--- Exercise brief ---
Copy word for word the part of the records that opens with the line containing "Deny all cookies [Cookies" and closes with the line containing "[Keresés] (1188, 106)", including both of those lines.

[Target position records]

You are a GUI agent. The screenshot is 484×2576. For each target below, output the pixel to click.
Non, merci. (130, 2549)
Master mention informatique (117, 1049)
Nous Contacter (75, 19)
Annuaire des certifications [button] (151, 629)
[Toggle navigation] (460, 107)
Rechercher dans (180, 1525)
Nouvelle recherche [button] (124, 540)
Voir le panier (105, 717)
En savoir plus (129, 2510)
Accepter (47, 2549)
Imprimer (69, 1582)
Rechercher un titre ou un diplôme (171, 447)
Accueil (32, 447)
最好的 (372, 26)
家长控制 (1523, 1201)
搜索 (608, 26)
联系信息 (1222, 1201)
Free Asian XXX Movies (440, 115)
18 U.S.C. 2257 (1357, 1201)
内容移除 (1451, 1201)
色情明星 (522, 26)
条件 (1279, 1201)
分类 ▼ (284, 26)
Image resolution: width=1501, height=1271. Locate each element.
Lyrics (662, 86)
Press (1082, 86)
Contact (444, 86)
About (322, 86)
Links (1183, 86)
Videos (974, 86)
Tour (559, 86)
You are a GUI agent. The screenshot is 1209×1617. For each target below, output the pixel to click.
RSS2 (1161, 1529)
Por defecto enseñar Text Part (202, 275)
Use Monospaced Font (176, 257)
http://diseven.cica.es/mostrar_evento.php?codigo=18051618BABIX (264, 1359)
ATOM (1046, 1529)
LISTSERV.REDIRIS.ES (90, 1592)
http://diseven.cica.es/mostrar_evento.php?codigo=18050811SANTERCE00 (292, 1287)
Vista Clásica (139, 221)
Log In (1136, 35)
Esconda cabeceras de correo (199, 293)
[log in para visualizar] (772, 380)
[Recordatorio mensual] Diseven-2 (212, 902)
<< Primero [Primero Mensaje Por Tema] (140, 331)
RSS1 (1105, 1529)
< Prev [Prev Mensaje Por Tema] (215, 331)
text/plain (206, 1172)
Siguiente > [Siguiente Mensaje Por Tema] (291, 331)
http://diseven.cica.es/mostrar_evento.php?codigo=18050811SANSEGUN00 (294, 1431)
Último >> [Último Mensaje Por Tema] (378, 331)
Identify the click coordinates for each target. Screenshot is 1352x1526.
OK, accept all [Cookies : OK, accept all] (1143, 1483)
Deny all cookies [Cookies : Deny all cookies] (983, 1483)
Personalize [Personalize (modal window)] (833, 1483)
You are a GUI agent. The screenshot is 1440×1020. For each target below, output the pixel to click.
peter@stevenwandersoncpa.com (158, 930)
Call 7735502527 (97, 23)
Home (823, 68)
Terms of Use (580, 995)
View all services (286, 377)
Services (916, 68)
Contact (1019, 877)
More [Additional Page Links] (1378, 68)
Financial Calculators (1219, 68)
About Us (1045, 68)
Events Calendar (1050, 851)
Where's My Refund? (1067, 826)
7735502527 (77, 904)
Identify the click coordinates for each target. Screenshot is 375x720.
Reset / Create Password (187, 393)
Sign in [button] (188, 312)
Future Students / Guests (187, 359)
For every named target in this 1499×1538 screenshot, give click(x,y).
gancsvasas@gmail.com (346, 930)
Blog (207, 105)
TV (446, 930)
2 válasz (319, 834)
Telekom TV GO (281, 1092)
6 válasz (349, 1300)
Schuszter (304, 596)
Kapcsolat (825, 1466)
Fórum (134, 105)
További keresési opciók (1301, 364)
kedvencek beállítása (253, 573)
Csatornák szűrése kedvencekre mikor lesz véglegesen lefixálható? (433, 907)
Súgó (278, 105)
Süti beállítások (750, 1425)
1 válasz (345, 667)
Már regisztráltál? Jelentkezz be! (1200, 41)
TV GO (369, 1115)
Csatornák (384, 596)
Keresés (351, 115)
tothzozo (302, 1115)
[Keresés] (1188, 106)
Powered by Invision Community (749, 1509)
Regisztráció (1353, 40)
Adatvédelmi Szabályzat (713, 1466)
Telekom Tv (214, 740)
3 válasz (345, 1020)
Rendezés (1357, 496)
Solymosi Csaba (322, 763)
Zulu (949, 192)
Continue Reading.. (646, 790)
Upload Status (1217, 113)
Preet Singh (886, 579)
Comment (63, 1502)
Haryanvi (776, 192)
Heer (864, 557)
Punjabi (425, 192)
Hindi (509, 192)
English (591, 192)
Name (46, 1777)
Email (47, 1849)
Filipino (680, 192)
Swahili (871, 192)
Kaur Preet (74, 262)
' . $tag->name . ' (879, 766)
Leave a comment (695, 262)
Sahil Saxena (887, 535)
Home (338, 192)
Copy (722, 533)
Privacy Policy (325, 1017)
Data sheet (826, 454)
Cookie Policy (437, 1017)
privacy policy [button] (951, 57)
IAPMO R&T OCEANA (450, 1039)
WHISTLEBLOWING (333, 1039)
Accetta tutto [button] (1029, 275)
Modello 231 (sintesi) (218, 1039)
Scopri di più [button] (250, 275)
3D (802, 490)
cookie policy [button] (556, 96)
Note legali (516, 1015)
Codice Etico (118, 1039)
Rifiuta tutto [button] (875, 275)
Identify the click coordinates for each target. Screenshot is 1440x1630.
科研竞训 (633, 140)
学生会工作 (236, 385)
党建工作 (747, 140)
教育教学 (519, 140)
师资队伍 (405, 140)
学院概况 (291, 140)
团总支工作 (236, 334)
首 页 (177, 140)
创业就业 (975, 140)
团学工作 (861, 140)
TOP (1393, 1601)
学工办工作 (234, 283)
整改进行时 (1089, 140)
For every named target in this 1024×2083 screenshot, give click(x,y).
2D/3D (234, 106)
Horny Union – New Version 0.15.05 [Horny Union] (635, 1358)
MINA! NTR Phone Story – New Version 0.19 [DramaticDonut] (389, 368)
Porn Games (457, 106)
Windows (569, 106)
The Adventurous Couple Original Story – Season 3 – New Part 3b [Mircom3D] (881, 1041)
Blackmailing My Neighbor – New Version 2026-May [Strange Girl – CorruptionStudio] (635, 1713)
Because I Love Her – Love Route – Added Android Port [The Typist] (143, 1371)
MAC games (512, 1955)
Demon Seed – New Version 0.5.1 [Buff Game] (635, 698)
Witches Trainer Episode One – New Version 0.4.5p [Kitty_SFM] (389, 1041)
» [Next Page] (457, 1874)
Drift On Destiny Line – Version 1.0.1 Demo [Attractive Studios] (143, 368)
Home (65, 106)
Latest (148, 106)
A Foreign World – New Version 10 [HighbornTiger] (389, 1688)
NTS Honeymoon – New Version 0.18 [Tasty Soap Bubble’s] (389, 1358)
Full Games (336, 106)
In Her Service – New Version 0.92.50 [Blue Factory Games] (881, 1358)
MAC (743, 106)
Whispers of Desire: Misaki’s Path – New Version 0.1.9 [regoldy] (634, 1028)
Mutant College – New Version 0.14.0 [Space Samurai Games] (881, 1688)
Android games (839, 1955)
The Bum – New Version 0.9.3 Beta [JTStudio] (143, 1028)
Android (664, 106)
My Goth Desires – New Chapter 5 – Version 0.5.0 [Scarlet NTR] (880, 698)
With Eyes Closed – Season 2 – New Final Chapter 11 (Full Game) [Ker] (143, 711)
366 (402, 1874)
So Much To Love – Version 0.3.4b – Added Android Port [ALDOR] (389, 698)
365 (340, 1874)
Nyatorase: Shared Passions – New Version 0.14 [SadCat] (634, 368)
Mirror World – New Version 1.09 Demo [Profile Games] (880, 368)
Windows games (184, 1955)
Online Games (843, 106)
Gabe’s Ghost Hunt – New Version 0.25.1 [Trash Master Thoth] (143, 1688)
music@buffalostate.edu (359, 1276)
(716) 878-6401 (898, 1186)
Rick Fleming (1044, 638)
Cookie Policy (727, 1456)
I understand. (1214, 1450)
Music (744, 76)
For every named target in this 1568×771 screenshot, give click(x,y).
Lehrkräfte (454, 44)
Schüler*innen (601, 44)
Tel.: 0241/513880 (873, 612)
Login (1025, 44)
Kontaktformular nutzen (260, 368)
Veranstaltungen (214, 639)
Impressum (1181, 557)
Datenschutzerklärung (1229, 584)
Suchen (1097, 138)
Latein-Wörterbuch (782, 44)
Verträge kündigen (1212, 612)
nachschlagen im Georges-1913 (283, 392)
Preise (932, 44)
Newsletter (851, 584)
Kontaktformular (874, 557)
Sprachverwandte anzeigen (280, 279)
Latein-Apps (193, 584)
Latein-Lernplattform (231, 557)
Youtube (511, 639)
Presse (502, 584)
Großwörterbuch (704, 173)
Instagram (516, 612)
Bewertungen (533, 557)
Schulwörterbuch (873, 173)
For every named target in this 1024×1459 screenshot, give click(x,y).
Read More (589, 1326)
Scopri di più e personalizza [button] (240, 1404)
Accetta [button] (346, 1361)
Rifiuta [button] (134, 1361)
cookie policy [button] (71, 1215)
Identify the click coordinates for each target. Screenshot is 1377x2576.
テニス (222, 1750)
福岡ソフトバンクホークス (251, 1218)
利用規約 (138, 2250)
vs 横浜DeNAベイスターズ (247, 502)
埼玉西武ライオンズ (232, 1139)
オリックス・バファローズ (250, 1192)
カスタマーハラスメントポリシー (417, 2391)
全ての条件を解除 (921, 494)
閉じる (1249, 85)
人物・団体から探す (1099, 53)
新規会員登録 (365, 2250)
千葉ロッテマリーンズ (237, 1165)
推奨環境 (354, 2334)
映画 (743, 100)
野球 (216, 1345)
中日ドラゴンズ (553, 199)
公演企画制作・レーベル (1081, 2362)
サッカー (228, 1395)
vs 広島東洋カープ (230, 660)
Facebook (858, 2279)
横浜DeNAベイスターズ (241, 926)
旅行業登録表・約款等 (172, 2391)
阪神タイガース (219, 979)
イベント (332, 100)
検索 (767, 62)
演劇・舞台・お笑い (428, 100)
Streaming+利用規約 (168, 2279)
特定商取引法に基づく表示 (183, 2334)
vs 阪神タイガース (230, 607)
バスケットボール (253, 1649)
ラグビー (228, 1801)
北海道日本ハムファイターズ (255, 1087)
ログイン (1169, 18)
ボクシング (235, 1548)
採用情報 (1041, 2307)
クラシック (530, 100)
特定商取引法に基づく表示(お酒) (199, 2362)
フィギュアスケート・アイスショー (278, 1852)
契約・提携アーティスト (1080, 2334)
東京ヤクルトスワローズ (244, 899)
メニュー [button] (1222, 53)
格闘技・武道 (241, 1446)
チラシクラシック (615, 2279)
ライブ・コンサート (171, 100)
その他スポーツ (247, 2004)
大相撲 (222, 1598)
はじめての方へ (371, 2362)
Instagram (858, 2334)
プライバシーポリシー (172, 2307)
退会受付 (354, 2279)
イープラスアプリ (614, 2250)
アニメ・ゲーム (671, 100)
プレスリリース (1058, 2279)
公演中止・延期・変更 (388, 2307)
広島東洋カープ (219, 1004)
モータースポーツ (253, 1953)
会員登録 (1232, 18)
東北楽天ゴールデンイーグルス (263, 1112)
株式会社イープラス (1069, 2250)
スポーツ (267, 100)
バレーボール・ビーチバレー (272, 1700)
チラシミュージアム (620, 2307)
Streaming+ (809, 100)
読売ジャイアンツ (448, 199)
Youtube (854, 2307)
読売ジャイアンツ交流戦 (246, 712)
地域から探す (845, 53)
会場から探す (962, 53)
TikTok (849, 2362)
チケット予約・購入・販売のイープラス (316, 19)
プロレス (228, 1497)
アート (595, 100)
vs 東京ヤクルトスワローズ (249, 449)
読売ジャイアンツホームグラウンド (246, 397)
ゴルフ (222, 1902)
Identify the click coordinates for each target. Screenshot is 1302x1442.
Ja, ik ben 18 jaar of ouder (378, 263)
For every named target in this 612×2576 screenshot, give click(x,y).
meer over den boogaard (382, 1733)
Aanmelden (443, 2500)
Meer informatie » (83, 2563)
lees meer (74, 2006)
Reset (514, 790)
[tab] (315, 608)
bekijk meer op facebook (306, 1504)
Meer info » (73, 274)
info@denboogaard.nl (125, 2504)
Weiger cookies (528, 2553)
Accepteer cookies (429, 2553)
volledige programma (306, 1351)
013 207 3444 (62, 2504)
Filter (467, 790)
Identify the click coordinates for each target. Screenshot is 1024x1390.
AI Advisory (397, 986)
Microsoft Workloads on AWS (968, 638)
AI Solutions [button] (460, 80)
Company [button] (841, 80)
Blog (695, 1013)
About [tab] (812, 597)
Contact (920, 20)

--- Reply ---
Deny all cookies [Cookies : Deny all cookies] (983, 1483)
Personalize [Personalize (modal window)] (833, 1483)
You are a GUI agent. The screenshot is 1440×1020. For each target below, output the pixel to click.
peter@stevenwandersoncpa.com (158, 930)
Call 7735502527 (97, 23)
Home (823, 68)
Terms of Use (580, 995)
View all services (286, 377)
Services (916, 68)
Contact (1019, 877)
More [Additional Page Links] (1378, 68)
Financial Calculators (1219, 68)
About Us (1045, 68)
Events Calendar (1050, 851)
Where's My Refund? (1067, 826)
7735502527 (77, 904)
Identify the click coordinates for each target. Screenshot is 375x720.
Reset / Create Password (187, 393)
Sign in [button] (188, 312)
Future Students / Guests (187, 359)
For every named target in this 1499×1538 screenshot, give click(x,y).
gancsvasas@gmail.com (346, 930)
Blog (207, 105)
TV (446, 930)
2 válasz (319, 834)
Telekom TV GO (281, 1092)
6 válasz (349, 1300)
Schuszter (304, 596)
Kapcsolat (825, 1466)
Fórum (134, 105)
További keresési opciók (1301, 364)
kedvencek beállítása (253, 573)
Csatornák szűrése kedvencekre mikor lesz véglegesen lefixálható? (433, 907)
Súgó (278, 105)
Süti beállítások (750, 1425)
1 válasz (345, 667)
Már regisztráltál? Jelentkezz be! (1200, 41)
TV GO (369, 1115)
Csatornák (384, 596)
Keresés (351, 115)
tothzozo (302, 1115)
[Keresés] (1188, 106)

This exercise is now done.